● What needs to be done: Reproduce the records below exactly, with nothing altered.

● Provided data:

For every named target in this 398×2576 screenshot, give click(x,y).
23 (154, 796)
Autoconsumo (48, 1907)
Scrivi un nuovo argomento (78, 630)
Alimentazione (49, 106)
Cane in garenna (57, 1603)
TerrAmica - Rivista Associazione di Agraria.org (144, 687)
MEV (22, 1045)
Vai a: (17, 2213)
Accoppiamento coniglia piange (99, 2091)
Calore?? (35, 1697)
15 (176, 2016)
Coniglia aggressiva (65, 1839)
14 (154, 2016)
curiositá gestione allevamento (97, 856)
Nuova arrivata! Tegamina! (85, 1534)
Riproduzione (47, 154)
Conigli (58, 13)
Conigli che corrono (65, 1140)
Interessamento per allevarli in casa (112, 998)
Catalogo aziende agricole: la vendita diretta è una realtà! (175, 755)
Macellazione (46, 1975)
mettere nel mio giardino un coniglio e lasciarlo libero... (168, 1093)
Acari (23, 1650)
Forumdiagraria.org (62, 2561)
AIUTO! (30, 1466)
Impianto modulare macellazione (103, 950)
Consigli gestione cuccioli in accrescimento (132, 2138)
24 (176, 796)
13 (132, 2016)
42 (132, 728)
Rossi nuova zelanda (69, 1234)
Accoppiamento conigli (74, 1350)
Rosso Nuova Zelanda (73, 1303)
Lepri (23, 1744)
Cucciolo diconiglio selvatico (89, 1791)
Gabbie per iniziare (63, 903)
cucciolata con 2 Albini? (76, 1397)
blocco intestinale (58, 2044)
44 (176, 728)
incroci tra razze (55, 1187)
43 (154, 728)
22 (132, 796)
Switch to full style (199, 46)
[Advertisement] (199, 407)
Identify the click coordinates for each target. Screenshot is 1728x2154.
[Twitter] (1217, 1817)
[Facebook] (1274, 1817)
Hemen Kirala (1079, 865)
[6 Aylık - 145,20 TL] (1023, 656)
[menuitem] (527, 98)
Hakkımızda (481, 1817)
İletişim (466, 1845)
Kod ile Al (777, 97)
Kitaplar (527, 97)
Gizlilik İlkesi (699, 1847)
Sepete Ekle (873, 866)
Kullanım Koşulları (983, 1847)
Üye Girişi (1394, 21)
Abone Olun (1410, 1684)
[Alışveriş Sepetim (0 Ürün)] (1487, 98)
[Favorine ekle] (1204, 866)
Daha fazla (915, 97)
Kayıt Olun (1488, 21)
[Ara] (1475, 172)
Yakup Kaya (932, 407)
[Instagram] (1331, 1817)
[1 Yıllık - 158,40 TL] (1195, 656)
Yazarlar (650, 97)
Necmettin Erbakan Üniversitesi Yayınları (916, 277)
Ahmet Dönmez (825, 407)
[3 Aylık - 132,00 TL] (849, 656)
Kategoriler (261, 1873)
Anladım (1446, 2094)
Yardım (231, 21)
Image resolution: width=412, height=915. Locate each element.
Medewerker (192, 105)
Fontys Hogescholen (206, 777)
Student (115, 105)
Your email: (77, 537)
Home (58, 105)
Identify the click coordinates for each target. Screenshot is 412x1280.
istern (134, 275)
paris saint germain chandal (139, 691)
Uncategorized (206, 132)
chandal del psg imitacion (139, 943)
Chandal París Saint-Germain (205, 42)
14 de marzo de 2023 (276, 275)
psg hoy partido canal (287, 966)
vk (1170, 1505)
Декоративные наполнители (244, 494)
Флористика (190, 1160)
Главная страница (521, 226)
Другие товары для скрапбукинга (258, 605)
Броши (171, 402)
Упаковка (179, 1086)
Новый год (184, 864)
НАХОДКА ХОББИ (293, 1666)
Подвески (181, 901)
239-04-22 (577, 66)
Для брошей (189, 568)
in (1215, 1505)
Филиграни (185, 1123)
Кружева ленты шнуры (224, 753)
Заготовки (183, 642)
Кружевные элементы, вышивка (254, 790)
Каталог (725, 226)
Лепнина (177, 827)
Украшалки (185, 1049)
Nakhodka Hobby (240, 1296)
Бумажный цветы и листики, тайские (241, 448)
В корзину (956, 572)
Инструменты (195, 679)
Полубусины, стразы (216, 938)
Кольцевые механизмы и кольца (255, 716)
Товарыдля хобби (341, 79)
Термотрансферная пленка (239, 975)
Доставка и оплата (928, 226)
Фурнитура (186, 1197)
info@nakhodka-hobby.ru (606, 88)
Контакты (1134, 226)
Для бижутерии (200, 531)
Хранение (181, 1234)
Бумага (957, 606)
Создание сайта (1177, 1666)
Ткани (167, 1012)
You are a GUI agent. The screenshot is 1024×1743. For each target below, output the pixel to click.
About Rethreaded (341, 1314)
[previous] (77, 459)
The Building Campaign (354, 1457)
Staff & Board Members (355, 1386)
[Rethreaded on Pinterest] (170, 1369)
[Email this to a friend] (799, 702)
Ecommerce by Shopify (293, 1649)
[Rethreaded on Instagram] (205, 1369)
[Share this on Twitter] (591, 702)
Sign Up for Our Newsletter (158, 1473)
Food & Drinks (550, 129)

● Result below:
For every named target in this 398×2576 screenshot, give click(x,y).
23 (154, 796)
Autoconsumo (48, 1907)
Scrivi un nuovo argomento (78, 630)
Alimentazione (49, 106)
Cane in garenna (57, 1603)
TerrAmica - Rivista Associazione di Agraria.org (144, 687)
MEV (22, 1045)
Vai a: (17, 2213)
Accoppiamento coniglia piange (99, 2091)
Calore?? (35, 1697)
15 (176, 2016)
Coniglia aggressiva (65, 1839)
14 (154, 2016)
curiositá gestione allevamento (97, 856)
Nuova arrivata! Tegamina! (85, 1534)
Riproduzione (47, 154)
Conigli (58, 13)
Conigli che corrono (65, 1140)
Interessamento per allevarli in casa (112, 998)
Catalogo aziende agricole: la vendita diretta è una realtà! (175, 755)
Macellazione (46, 1975)
mettere nel mio giardino un coniglio e lasciarlo libero... (168, 1093)
Acari (23, 1650)
Forumdiagraria.org (62, 2561)
AIUTO! (30, 1466)
Impianto modulare macellazione (103, 950)
Consigli gestione cuccioli in accrescimento (132, 2138)
24 (176, 796)
13 (132, 2016)
42 (132, 728)
Rossi nuova zelanda (69, 1234)
Accoppiamento conigli (74, 1350)
Rosso Nuova Zelanda (73, 1303)
Lepri (23, 1744)
Cucciolo diconiglio selvatico (89, 1791)
Gabbie per iniziare (63, 903)
cucciolata con 2 Albini? (76, 1397)
blocco intestinale (58, 2044)
44 (176, 728)
incroci tra razze (55, 1187)
43 (154, 728)
22 (132, 796)
Switch to full style (199, 46)
[Advertisement] (199, 407)
Identify the click coordinates for each target. Screenshot is 1728x2154.
[Twitter] (1217, 1817)
[Facebook] (1274, 1817)
Hemen Kirala (1079, 865)
[6 Aylık - 145,20 TL] (1023, 656)
[menuitem] (527, 98)
Hakkımızda (481, 1817)
İletişim (466, 1845)
Kod ile Al (777, 97)
Kitaplar (527, 97)
Gizlilik İlkesi (699, 1847)
Sepete Ekle (873, 866)
Kullanım Koşulları (983, 1847)
Üye Girişi (1394, 21)
Abone Olun (1410, 1684)
[Alışveriş Sepetim (0 Ürün)] (1487, 98)
[Favorine ekle] (1204, 866)
Daha fazla (915, 97)
Kayıt Olun (1488, 21)
[Ara] (1475, 172)
Yakup Kaya (932, 407)
[Instagram] (1331, 1817)
[1 Yıllık - 158,40 TL] (1195, 656)
Yazarlar (650, 97)
Necmettin Erbakan Üniversitesi Yayınları (916, 277)
Ahmet Dönmez (825, 407)
[3 Aylık - 132,00 TL] (849, 656)
Kategoriler (261, 1873)
Anladım (1446, 2094)
Yardım (231, 21)
Image resolution: width=412, height=915. Locate each element.
Medewerker (192, 105)
Fontys Hogescholen (206, 777)
Student (115, 105)
Your email: (77, 537)
Home (58, 105)
Identify the click coordinates for each target. Screenshot is 412x1280.
istern (134, 275)
paris saint germain chandal (139, 691)
Uncategorized (206, 132)
chandal del psg imitacion (139, 943)
Chandal París Saint-Germain (205, 42)
14 de marzo de 2023 (276, 275)
psg hoy partido canal (287, 966)
vk (1170, 1505)
Декоративные наполнители (244, 494)
Флористика (190, 1160)
Главная страница (521, 226)
Другие товары для скрапбукинга (258, 605)
Броши (171, 402)
Упаковка (179, 1086)
Новый год (184, 864)
НАХОДКА ХОББИ (293, 1666)
Подвески (181, 901)
239-04-22 (577, 66)
Для брошей (189, 568)
in (1215, 1505)
Филиграни (185, 1123)
Кружева ленты шнуры (224, 753)
Заготовки (183, 642)
Кружевные элементы, вышивка (254, 790)
Каталог (725, 226)
Лепнина (177, 827)
Украшалки (185, 1049)
Nakhodka Hobby (240, 1296)
Бумажный цветы и листики, тайские (241, 448)
В корзину (956, 572)
Инструменты (195, 679)
Полубусины, стразы (216, 938)
Кольцевые механизмы и кольца (255, 716)
Товарыдля хобби (341, 79)
Термотрансферная пленка (239, 975)
Доставка и оплата (928, 226)
Фурнитура (186, 1197)
info@nakhodka-hobby.ru (606, 88)
Контакты (1134, 226)
Для бижутерии (200, 531)
Хранение (181, 1234)
Бумага (957, 606)
Создание сайта (1177, 1666)
Ткани (167, 1012)
You are a GUI agent. The screenshot is 1024×1743. For each target below, output the pixel to click.
About Rethreaded (341, 1314)
[previous] (77, 459)
The Building Campaign (354, 1457)
Staff & Board Members (355, 1386)
[Rethreaded on Pinterest] (170, 1369)
[Email this to a friend] (799, 702)
Ecommerce by Shopify (293, 1649)
[Rethreaded on Instagram] (205, 1369)
[Share this on Twitter] (591, 702)
Sign Up for Our Newsletter (158, 1473)
Food & Drinks (550, 129)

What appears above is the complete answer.